Speaker explores porn prevalence at colleges

By Matthew Bishop / Student Publications
Michael Leahy speaks to students about pornography and its prevalence at an event titled Porn Nation sponsored by the Campus Crusade for Christ, Interfraternity Council and Women’s Resource Center.
This past Monday, Feb. 13, Tech hosted Michael Leahy and his multimedia presentation Porn Nation—The Naked Truth. Campus organizations such as Campus Crusade for Christ (CCC), the Interfraternity Council and the Women’s Resource Center sponsored the event.
The groups arranged the program as a way “to inform students about how [porn] affects your life [and] really talk about the consequences,” said Marti Sanders, a full-time CCC staff member.
Leahy has recovered from what he calls a “35-year relationship with pornography,” which cost him a 15-year marriage, his relationship with his two children and his business partner.
The Atlanta native has visited around 50 campuses in the United States and Canada before bringing his program to Tech.
Although sidewalk chalkings and posters for Porn Nation made the event seem like a giant sex-fest, it was really about how sexual addiction can affect a person.
The main question Leahy wanted to answer was “How does porn affect us as individuals in the way we view ourselves” and the way others view us?
He addressed this question with a combination of prepared video segments and personal testimony about his own problem with pornography.
The presentation started with a video of students around the country sharing their thoughts on porn, such as “It’s better than unsafe sex.” When asked how many people they thought used porn, the interviewees responded anywhere between 30 and 99%.
Leahy came on stage and opened with some background information about the porn industry. It is a $57 billion a year business—200 new adult websites open every day, there are more adult bookstores in the U.S. than McDonald’ses by a two to one ratio and the industry releases around 11,000 videos a year, compared to 400 or 500 Hollywood titles released in the same period of time.
According to Leahy, the definition of pornography is “any material designed with the express purpose of arousing you sexually;” while it is “the result of a creative process,” it lacks artistic value.
Many things that were once considered pornographic are now commonplace; advertisers use sex as a tool to sell products, and because television is most people’s primary information source, the increasing sexualization of television affects culture. Teenagers see an average of 14,000 sexual images or messages every year.
His story is a sad one.

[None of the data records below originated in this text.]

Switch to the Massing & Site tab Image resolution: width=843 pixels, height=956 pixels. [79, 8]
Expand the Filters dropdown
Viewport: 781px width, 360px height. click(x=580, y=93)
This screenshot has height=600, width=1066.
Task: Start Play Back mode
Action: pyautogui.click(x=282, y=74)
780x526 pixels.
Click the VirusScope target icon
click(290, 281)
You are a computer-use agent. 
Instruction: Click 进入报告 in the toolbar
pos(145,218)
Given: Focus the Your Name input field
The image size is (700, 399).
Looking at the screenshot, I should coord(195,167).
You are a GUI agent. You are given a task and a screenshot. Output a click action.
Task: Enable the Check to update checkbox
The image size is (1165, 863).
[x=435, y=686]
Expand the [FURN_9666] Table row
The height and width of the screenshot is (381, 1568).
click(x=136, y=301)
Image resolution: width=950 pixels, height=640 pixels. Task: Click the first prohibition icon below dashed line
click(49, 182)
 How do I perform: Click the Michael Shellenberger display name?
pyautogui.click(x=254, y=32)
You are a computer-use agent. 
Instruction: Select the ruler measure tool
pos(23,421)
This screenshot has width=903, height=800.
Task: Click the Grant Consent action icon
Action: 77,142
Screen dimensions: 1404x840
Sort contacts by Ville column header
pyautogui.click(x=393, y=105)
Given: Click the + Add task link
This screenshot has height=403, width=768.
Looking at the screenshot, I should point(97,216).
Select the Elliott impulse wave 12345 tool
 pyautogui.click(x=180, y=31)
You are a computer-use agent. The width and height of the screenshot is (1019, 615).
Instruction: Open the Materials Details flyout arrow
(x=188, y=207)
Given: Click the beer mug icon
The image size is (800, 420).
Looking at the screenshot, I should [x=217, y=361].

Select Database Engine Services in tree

He was first exposed to porn at the age of 11, when he saw another child’s pack of playing cards adorned with topless women.
He said that he liked it but had an opposing feeling to it; like most people, he decided to keep it a secret. This was the beginning of 35 years of keeping his secret.
“It was more than a sideline thing or a novelty,” Leahy said. “It was a relationship.” Because of his addiction to porn, dating became a game to Leahy; the object was to get as far as he could with women, who he saw as sex objects.
At the base of his addiction, he said, was a flawed belief system, which is what most counselors say. Leahy developed what he calls “sex syndrome,” which is a “pathological state.”
Continued exposure to pornographic material causes an inverse ability to experience real intimacy, Leahy said.
This portion of the program was perhaps the most fascinating. Leahy called the brain “the largest sex organ in our body.”
According to Leahy, sex syndrome leads to the replacement of dopamine, which is a chemical related to pleasure, with the chemical oxytocin, which is released in nursing mothers and when people hug their relatives.
The body builds a tolerance to dopamine because of continued and increased exposure to porn; the user needs to find more and more arousing images to get the same “high,” just like any other addiction. They eventually have to pursue it to feel normal instead of to feel the “rush.”
For a presentation aimed at college students, Porn Nation focused very little on the effects of porn on the intended, assembled audience. Leahy did briefly mention his online survey for college students at mysexsurvey.com.
Two thirds of the 12,000 students that have responded to his survey nationwide said that they are often preoccupied with “sexual or romantic fantasies.” How many of those students are among the 18 to 20 million sexually addicted Americans though?
Leahy had a four-minute break worked into the program to allow those who wished to leave before the last section of the program, which involved his spiritual beliefs, to exit.
He spoke at length about how finding God changed his life; the final video was also about this theme.
Porn Nation was a well-integrated mix of personal testimony and informative video. The videos were full of testimonies, including those of former sex addicts, a former Playboy playmate, a former prostitute and several counselors.
Overall student response to the program was positive. “I have a lot of friends who invited me,” said Rob Poppell, first-year Architecture major.
He was “interested in what the speaker had to say, [because] I know porn is a growing problem.” So how was the program? “It was awesome,” he said.
Ben Perry, a first-year Computer Engineering major, came to the program “as a bible study event.” He thought it was “informative” and “stressed the importance of keeping the negativity out of your life.”
Civil Engineering graduate student Kennan Crane also thought it was “a really cool presentation.” It “really portrayed some non-religious aspects porn has on our culture” in a “non-confrontational” way.
Porn Nation “made the issue available to people who otherwise wouldn’t ask questions about it,” said Christy Crane.